**Source text**.
▶

My good friend Pakdi Decnud gave a great idea while we were having lunch the very same day of the SAP CodeJam Montreal event.
Pakdi told me..."Why don't you make a comparison between SAP HANA and let's say...MongoDB"...I thought that it was of course a great idea...so yesterday I start exploring MongoDB...so you may ask yourselves..."Why then are you talking about MySQL and PostreSQL?"
Easy answer...and here are my thoughts...
- I really don't get MongoDB...the whole No-SQL is really alien to me...
- MongoDB is "Document" based, meaning that you create collections of documents, no databases nor tables...
- MongoDB doesn't support Inner Joins and aggregates need a framework that it's more weird than MongoDB itself...
- MongoDB is not meant for enterprise applications
That's why I decide to make a little bit shift and grab the two most used databases by start-ups and developers...MySQL and PostgreSQL.
For this blog, I wanted to have a lot of information...so as always, I grab my beloved Python and create a little script to generate 1 million records for two tables. One script per table.
The structure of the tables is as follows...
DOC_HEADER
| Field Name | Data Type | Length |
|---|---|---|
| DOCUMENT_ID | VARCHAR | 8 |
| YEAR | VARCHAR | 4 |
| AREA | VARCHAR | 2 |
| NAME | VARCHAR | 20 |
| LAST_NAME | VARCHAR | 20 |
DOC_DETAIL
| Field Name | Data Type | Length |
|---|---|---|
| DOCUMENT_ID | VARCHAR | 8 |
| YEAR | VARCHAR | 4 |
| AREA | VARCHAR | 2 |
| AMOUNT | VARCHAR |
And here are the script to generate the 1 million records in a nice .CSV file
| Doc_Header_Generator.py |
|---|
import random
import csv
names = ["Anne", "Gigi", "Juergen", "Ingo", "Inga", "Alvaro", "Mario",
"Julien", "Mike", "Michael", "Karin", "Rui", "John", "Rocky", "Sebastian",
"Kai-Yin", "Hester", "Katrin", "Uwe", "Vitaliy"]
last_names = ["Hardy", "Read", "Schmerder", "Sauerzapf", "Bereza", "Tejada",
"Herger", "Vayssiere", "Flynn", "Byczkowski", "Schattka",
"Nogueira", "Mayerhofer", "Ongkowidjojo", "Wieczorek", "Gau", "Hilbrecht",
"Staehr", "Kylau", "Rudnytskiy"]
area = ["001", "002", "003", "004", "005", "006", "007", "008", "009", "010"]
year = ["2000", "2001", "2002", "2003", "2004", "2005", "2006", "2007",
"2008", "2009", "2010", "2011", "2012"]
def Generate_File(pSchema, pNumber):
iNumber = 0
c = csv.writer(open("Doc_Header.csv", "wb"))

◀

**Stated problem**.
Rewrite the database post from the words "Easy answer...and here" through "databases nor tables...", swapping "alien" for "foreign". The listing after this line is separate material, apart from the database post.

**Data lines**.
▶

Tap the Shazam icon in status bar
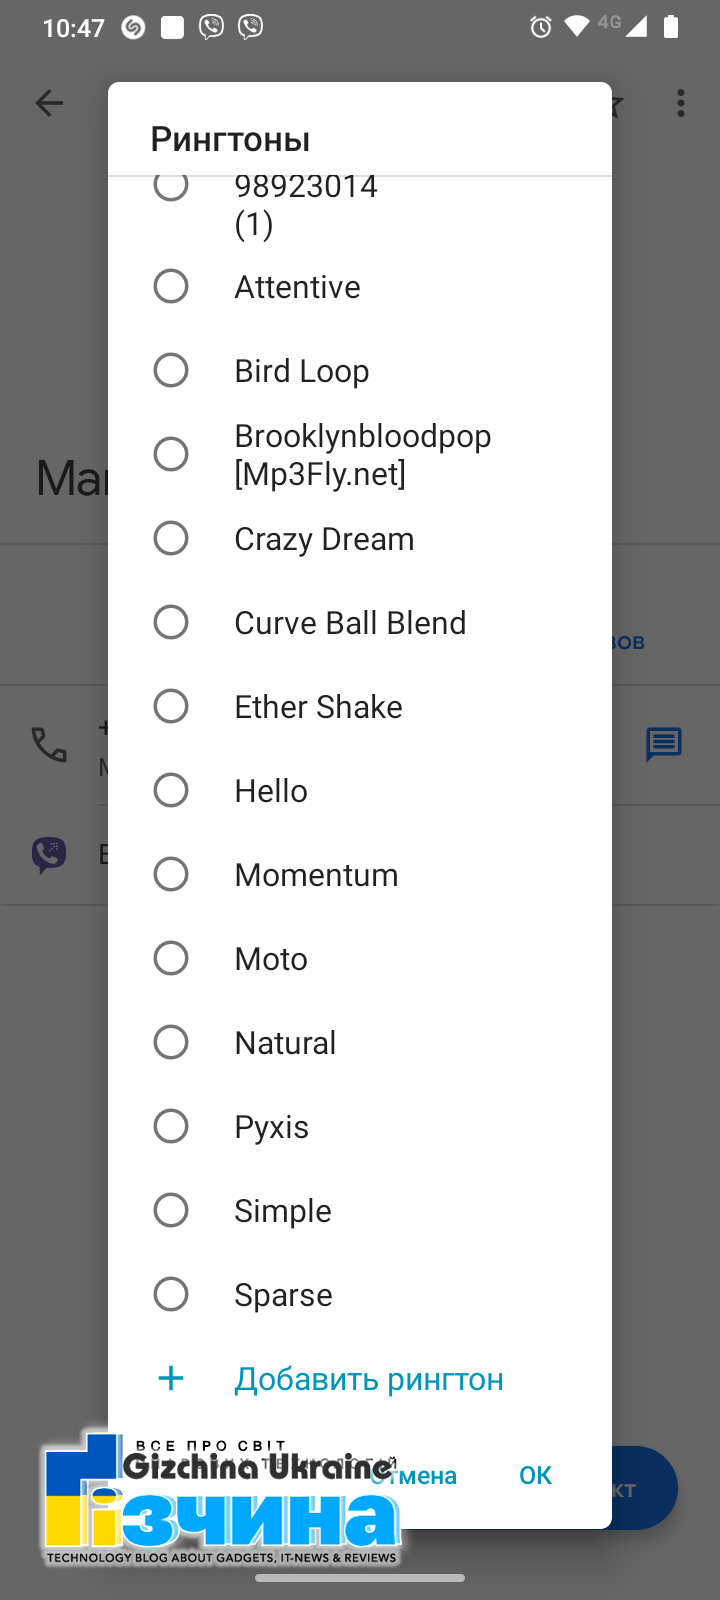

◀

**Finished exercise**.
Easy answer...and here are my thoughts...
- I really don't get MongoDB...the whole No-SQL is really foreign to me...
- MongoDB is "Document" based, meaning that you create collections of documents, no databases nor tables...